11. De plus, l’Assemblée appelle les talibans, en raison de leur position d’autorités de facto en Afghanistan:
11.1 à mettre fin à la violence;
11.2 à engager un large dialogue national visant à constituer un gouvernement représentatif et inclusif, comprenant des femmes, des membres des minorités religieuses et ethniques, ainsi que des représentants du gouvernement précédent;
11.3 à amnistier les Afghans qui ont été membres des forces de sécurité, fonctionnaires et ceux qui ont exercé des responsabilités publiques sous le gouvernement précédent, en évitant et en sanctionnant toute forme de harcèlement ou de persécution à leur encontre;
11.4 à faciliter l’évacuation en toute sécurité des ressortissants étrangers et des Afghans en possession des papiers nécessaires et qui souhaitent partir;
11.5 à garantir le respect des droits humains et du droit humanitaire;
11.6 à respecter les avancées culturelles, sociales et juridiques réalisées ces vingt dernières années dans le domaine des droits humains et des libertés individuelles, et à s’abstenir de toute déclaration ou action qui pourrait les remettre en cause, notamment en ce qui concerne:
11.6.1 l’accès des filles à l’éducation;
11.6.2 la liberté de circulation des femmes et leur accès au travail, aux soins et aux sports;
11.6.3 la représentation et la participation active des femmes et des membres de minorités dans tous les domaines de la vie publique et politique;
11.7 à autoriser pleinement, sans restriction et en toute sécurité l’accès à l’intégralité du territoire afghan aux Nations Unies, à ses institutions spécialisées et partenaires de mise en œuvre, ainsi qu’à tous les acteurs humanitaires engagés dans des opérations de secours, y compris pour les personnes déplacées à l’intérieur du pays;
11.8 à accéder aux demandes d’informations ou de coopération des Nations Unies, de ses institutions spécialisées, organes et mécanismes;
11.9 à respecter l’immunité et l’inviolabilité des missions et du personnel diplomatiques;
11.10 à s’abstenir de toute action ou déclaration qui pourrait encourager le terrorisme et l’extrémisme violent en Afghanistan ou ailleurs, y compris en recrutant, formant, soutenant financièrement ou en donnant refuge aux terroristes;
11.11 à agir résolument pour s’attaquer à la production et au trafic de stupéfiants, et pour démanteler les réseaux impliqués dans des activités criminelles nationales ou transnationales.

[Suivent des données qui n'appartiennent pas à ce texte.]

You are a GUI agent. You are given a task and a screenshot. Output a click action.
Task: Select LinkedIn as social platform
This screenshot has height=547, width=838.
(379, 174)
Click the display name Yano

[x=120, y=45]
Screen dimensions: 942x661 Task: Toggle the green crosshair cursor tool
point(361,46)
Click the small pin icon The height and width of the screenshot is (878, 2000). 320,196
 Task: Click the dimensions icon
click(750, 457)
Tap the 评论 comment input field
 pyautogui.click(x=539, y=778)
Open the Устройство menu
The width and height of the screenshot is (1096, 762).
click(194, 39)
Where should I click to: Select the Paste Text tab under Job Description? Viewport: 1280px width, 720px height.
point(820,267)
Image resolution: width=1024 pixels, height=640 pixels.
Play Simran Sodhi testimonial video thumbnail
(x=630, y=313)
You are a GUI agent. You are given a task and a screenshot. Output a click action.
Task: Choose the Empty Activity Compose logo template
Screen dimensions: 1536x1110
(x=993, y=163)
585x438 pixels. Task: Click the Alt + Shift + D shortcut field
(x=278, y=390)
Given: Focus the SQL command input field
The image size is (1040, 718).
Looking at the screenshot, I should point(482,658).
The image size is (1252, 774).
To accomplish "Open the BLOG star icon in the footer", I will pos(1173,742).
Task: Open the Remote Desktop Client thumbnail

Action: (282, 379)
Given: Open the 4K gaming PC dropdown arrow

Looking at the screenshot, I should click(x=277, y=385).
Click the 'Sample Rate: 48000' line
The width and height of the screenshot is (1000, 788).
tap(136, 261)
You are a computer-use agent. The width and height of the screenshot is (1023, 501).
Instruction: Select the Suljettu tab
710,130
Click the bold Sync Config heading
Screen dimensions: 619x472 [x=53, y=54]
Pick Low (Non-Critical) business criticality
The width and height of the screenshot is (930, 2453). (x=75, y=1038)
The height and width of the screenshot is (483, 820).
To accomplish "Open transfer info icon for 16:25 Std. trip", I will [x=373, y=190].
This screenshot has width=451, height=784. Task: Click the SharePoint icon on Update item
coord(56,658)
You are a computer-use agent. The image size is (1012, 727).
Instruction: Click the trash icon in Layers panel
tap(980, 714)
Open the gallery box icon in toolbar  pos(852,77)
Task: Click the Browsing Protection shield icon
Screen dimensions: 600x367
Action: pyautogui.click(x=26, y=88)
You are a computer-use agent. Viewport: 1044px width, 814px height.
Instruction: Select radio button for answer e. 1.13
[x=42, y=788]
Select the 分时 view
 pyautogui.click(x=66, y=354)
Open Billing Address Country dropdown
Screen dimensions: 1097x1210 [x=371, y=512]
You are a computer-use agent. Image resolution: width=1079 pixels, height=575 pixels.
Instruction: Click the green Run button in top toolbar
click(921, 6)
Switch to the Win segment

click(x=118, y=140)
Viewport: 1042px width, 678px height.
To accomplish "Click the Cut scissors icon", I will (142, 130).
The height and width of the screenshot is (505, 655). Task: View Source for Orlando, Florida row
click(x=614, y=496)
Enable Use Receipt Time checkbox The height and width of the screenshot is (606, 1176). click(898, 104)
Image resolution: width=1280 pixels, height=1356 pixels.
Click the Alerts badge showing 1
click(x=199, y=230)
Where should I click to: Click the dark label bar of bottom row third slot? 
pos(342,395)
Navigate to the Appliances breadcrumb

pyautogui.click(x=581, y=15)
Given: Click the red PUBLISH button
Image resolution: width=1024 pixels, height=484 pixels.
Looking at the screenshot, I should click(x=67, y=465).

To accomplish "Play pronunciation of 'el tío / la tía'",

12. L’Assemblée appelle les parlements nationaux des États membres du Conseil de l’Europe, des États ayant le statut d’observateur ainsi que les parlements d’États jouissant du statut d’observateur et de partenaires pour la démocratie à contrôler leurs gouvernements et à leur demander des comptes sur la manière dont ils font face à la situation actuelle.
13. Enfin, l'Assemblée considère que, en raison des implications considérables de la situation actuelle en Afghanistan, elle devrait continuer à se saisir de la question.